“There’s no money in the arts.”
“What about having a stable job?”
“I just don’t think it’s wise.”
If you’re involved in the arts in any way, there’s one concern you’ll hear thousands of times throughout your life, particularly at the beginning of your career. “But what about money? You have to put food on the table.”
These concerns, shared genuinely out of love, can be discouraging and often convince us that the career we’ve undertaken is the wrong one and that we should abandon any hope of finding secure, stable employment. And yet we must ask, is that a Biblical mindset to have?
We’ve discussed in the past how God does call artists to serve – and that the musician is not inferior to the minister. If you’re called by God to work in the arts, then physical provision is not a concern you need to hold. Don’t believe me? Turn to Luke 10:38-42.
As Jesus and his disciples were on their way, he came to a village where a woman named Martha opened her home to him. She had a sister called Mary, who sat at the Lord’s feet listening to what he said. But Martha was distracted by all the preparations that had to be made. She came to him and asked, “Lord, don’t you care that my sister has left me to do the work by myself? Tell her to help me!”
“Martha, Martha,” the Lord answered, “you are worried and upset about many things, but few things are needed—or indeed only one. Mary has chosen what is better, and it will not be taken away from her.”
Martha was a practical woman. A celebrity was coming to her home at her personal invitation after a long day or traveling and speaking to the people. As Jesus and His disciples were in the sitting room ministering she worked in the kitchen, preparing the meal. After all, someone had to put food on the table…right?
And yet, this totally understandable concern of Martha’s is deemed the lesser need compared to the Biblical teaching Jesus was giving. Why? Well, let’s remember just who it is we’re dealing with here – Jesus Christ.
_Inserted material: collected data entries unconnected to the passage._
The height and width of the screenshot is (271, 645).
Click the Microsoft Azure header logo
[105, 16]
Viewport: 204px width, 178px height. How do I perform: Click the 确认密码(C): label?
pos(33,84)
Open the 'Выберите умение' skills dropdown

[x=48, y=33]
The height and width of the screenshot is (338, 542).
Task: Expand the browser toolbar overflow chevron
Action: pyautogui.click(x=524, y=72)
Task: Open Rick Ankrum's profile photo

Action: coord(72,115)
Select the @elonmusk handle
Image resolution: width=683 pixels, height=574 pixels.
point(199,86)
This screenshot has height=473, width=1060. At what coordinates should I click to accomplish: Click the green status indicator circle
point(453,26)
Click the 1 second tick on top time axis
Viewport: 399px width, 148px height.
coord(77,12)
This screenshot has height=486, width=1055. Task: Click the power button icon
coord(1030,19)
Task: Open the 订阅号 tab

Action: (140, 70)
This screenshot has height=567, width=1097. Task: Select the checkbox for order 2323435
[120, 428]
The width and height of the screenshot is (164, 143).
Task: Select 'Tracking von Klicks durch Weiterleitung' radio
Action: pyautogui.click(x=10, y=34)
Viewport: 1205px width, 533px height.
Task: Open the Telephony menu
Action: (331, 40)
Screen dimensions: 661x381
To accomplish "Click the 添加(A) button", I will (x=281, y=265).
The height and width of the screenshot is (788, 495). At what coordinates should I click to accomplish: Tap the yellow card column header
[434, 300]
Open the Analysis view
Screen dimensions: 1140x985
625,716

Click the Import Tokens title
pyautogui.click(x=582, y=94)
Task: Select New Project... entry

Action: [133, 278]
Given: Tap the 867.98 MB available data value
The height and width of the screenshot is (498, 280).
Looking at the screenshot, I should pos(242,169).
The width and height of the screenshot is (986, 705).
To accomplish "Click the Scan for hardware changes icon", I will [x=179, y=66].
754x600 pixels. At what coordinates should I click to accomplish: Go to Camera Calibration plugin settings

This man fed thousands with only a handful of food, twice (Matthew 14:13-21 and Matthew 15:32-16:10). The man who fasted for forty days without feeling anything more than some hunger (Matthew 4:2). And the God who provided food for people in need countless times throughout the Bible. Here’s a list of just some of those times:
Hagar and Ishmael being fed in the wilderness (Genesis 21)
Manna for the Israelites (Exodus 16)
Elijah being fed by ravens (1 Kings 17)
Elisha and the widow with the oil (2 Kings4:1-7)
The message is clear and is best summed up by Matthew 6:25-26:
“Therefore I tell you, do not worry about your life, what you will eat or drink; or about your body, what you will wear. Is not life more than food, and the body more than clothes? Look at the birds of the air; they do not sow or reap or store away in barns, and yet your heavenly Father feeds them. Are you not much more valuable than they?
If we are listening to God and obeying his commandments (including our calling into the arts) then He will provide for our physical needs. It will not always be comfortable (the Israelites complained about how bland the manna was), it will not always be obvious (Daniel had to pay for three weeks before receiving an answer once) but God is there, and He will sustain you.
So, if God has called you to this difficult field, a field with strikes and petitions resulting from cut paychecks and harsh discipline, if that is the life God has called you to, then don’t worry about what you’ll eat and drink, Christianity comes with a meal plan. Don’t worry about tomorrow, it will worry about itself. All we have is today, right now. A moment, a calling, and an instrument, that is what we are given. Use it well to the glory of He who is above all things (money most of all). He’s already dealt with the rest.